When I began researching whether I should wear the hijab or not, it was out of feeling pressure from those around me, as though it would ‘prove’ my worth as a Muslim. That in itself was wrong – if I ever choose to wear it, then that is something that should come from myself. The irony is laughable; I lived in a society that was so sure of itself as being one of freedom and choice, yet felt as though I was being forced into wearing something by those around me. It also strikes me that the hijab is often still associated with oppression in the West, whereas to several of my friends and I, it is a symbol of liberation. It can free women of society’s objectification and expectations of what a woman should look like and challenge people to realise that a woman is so much more than her physical form. I might one day choose to wear the hijab, but that is not how I currently exercise my faith – something which is between Allah and I.

It’s painful to reflect on the many more stories of anti-Muslim rhetoric and racism that I have endured – how on my first day of college, when someone asked me where I came from and if I was a Muslim after seeing my name, the people around me actually shifted backwards in their seats; how an ex-boyfriend said I would be ‘disowned’ for being in a relationship and saw my family as some anti-female tyranny; how bigotry within my own family has caused rifts; how I have been exoticised in clubs and sexually harassed by men for being Middle Eastern; or how many times I have been labelled a ‘terrorist’, ‘bomber’, a ‘member of ISIS’ and ‘radical’, even by self-professed ‘woke’ millennials at university. It’s also sad to think that these stories are probably tame compared to others.
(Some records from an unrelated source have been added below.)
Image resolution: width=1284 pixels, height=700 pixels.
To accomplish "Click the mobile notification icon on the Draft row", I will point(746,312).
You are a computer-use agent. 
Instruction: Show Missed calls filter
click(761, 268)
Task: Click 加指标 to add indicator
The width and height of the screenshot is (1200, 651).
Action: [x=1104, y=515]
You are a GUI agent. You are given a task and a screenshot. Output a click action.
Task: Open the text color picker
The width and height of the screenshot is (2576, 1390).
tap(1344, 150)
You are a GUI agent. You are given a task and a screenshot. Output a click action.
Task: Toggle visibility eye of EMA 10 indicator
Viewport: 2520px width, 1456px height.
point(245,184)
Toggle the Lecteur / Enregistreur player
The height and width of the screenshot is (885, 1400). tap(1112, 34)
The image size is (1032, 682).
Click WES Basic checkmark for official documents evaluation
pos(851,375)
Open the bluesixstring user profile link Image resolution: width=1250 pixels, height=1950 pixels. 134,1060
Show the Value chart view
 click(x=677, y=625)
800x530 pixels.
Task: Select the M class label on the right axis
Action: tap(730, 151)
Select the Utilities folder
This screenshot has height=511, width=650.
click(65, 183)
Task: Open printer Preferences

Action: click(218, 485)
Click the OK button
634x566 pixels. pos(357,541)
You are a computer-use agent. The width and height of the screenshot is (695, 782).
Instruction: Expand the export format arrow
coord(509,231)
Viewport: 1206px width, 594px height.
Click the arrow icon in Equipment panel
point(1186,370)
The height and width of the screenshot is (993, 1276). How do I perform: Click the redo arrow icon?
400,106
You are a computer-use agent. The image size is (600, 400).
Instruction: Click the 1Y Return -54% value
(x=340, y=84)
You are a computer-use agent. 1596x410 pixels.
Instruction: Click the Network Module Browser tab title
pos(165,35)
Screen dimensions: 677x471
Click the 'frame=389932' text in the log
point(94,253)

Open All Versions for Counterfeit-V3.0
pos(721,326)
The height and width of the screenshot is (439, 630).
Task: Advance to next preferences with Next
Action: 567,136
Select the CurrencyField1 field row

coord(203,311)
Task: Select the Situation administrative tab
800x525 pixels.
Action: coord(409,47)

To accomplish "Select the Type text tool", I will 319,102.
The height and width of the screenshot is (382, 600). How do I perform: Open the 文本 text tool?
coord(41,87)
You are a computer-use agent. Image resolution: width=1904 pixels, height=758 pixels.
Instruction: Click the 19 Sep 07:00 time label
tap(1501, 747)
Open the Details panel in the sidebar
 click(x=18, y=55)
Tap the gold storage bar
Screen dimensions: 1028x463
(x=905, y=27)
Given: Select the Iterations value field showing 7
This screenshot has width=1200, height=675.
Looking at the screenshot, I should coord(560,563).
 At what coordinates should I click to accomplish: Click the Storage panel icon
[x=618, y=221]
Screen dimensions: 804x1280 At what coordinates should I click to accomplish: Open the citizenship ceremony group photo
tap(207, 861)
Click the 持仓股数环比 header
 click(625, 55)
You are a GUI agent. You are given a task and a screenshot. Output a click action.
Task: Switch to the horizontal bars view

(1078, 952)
While last year’s BLM movement finally made me and several others realise how wrong these kinds of stories were, and how they shouldn’t be accepted, I have still chosen to write this anonymously. I am not ashamed of my background, in fact far from it. My friends would be the first to say how I don’t stop going on about wanting to shift bias in the Western media and how proud I am of the women I have descended from, who excelled academically and who would most certainly not be pushed around (trust me, never try and tell a woman in my family that they are oppressed). However, religion is, unfortunately, such a contested and disputed topic. It is often conflated with race, which is then exploited to feed peoples’ prejudice about religion. This is then open to misrepresentation, misuse and manipulation, as has been proven on too many occasions. 
What I can say, though, is that others’ bigotry is a reflection on them and not me. Religion and tolerance have been woven together in my life with more of an emphasis on what people do, rather than what they look like or what they say. And honestly, at this point, I shouldn’t and do not care if others think that I am not Muslim enough for them. If I see myself and behave as a Muslim, then that is enough.